To ensure a controlled and reproducible examination of the relationship between batch size, batch accumulation and detection accuracy, this study applies established training strategies for large-scale optimization. In particular, the linear learning–rate scaling rule proposed by Goyal et al. [14] is adopted, in which the base learning rate increases proportionally to the effective batch size in order to maintain stable gradient magnitudes during optimization. The effective batch size is defined as the product of the batch size and the batch accumulation. The learning rate (

η_{e w})

is scaled proportionally to the change in effective batch size relative to the baseline configuration:

η_{e w} = η_{0} \times s

(1)

s = \frac{B_{e f f}}{B_{0} \times A_{0}}

(2)

The baseline configuration

B_{0} = 16

and

A_{0} = 1

was chosen to match the standard training regime of the employed model. This setup represents the middle batch size without gradient accumulation on the available GPU hardware and therefore serves as a robust, hardware-aligned reference point. The initial learning rate

η_{0} = 5 \cdot 10^{- 4}

corresponds to the default hyperparameter used by the “SuperGradients” YOLO-NAS training framework (S3).

Furthermore, a dynamic warmup is employed to prevent instability in the early training phase, a technique that has proven essential in large batch size training regimes such as Peng et al. [15] and You et al. [16].

η_{w a r m u p} = \frac{η_{e w}}{1000}

(3)

Instead of setting an arbitrary number of training epochs or predefined training limits, we used a fully data-driven approach to identify the transition from the learning phase to the convergence plateau. This transition was formalized as a change point (CP) in the performance curve. Mathematically, a change point

τ

is defined as the epoch at which the rate of change exhibits a distributional shift.

Δ m A P (e) = m A P (e) - m A P (e - 1)

(4)

The Pruned Exact Linear Time (PELT) algorithm estimates this point by minimizing the penalized cost function, where

l (\cdot)

denotes the likelihood and

β

is a penalty controlling model complexity.

C (τ) = \sum_{i = 1}^{τ} l (x_{i} ∣ θ_{1}) + \sum_{i = τ + 1}^{T} l (x_{i} ∣ θ_{2}) + β

(5)

The resulting structural break indicates the onset of the plateau phase.
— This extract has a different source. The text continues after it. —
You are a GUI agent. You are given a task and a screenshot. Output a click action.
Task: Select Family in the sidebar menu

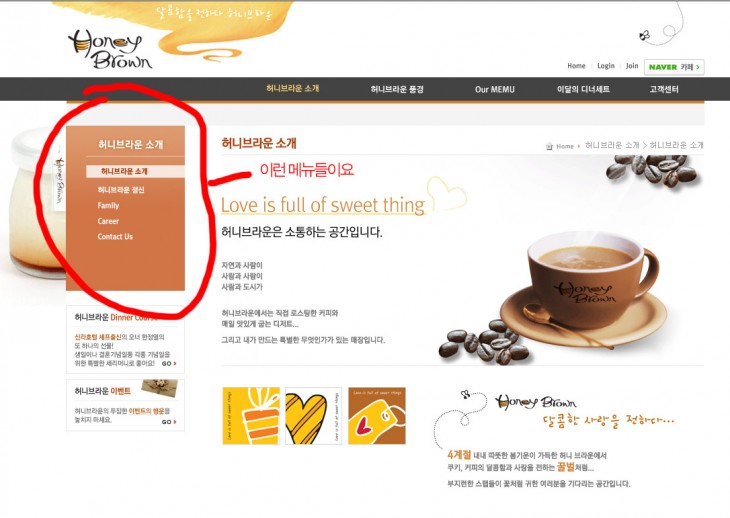(108, 206)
A series of inferential statistical procedures was applied to analyze the data. These included one-way and two-way analyses of variance (ANOVA), supplemented by Tukey HSD post hoc comparisons to identify significant group differences; linear mixed-effects models (MixedLM) to account for potential within-group dependencies; multivariate analyses of variance (MANOVA) to evaluate effects across multiple dependent variables simultaneously; and several breakpoint detection techniques (PELT, binary segmentation, and segmented regression) to identify plateau points or structural changes in the learning curves. All statistical analyses were performed in Python version 3.9 (Python Software Foundation, Wilmington, DE, USA) using the “statsmodels” package (statsmodels Development Team; software version 0.14.5) (S6).

3. Results

To comprehensively evaluate the performance of the respective models, mAP@50 is used as a central metric. This value represents the mean Average Precision at an IoU threshold of 0.5, meaning that an object (in this study: the swimmer) is considered correctly detected if there is at least 50% overlap between the predicted bounding box and the manually annotated ground truth bounding box, see Figure 2 and Figure 3.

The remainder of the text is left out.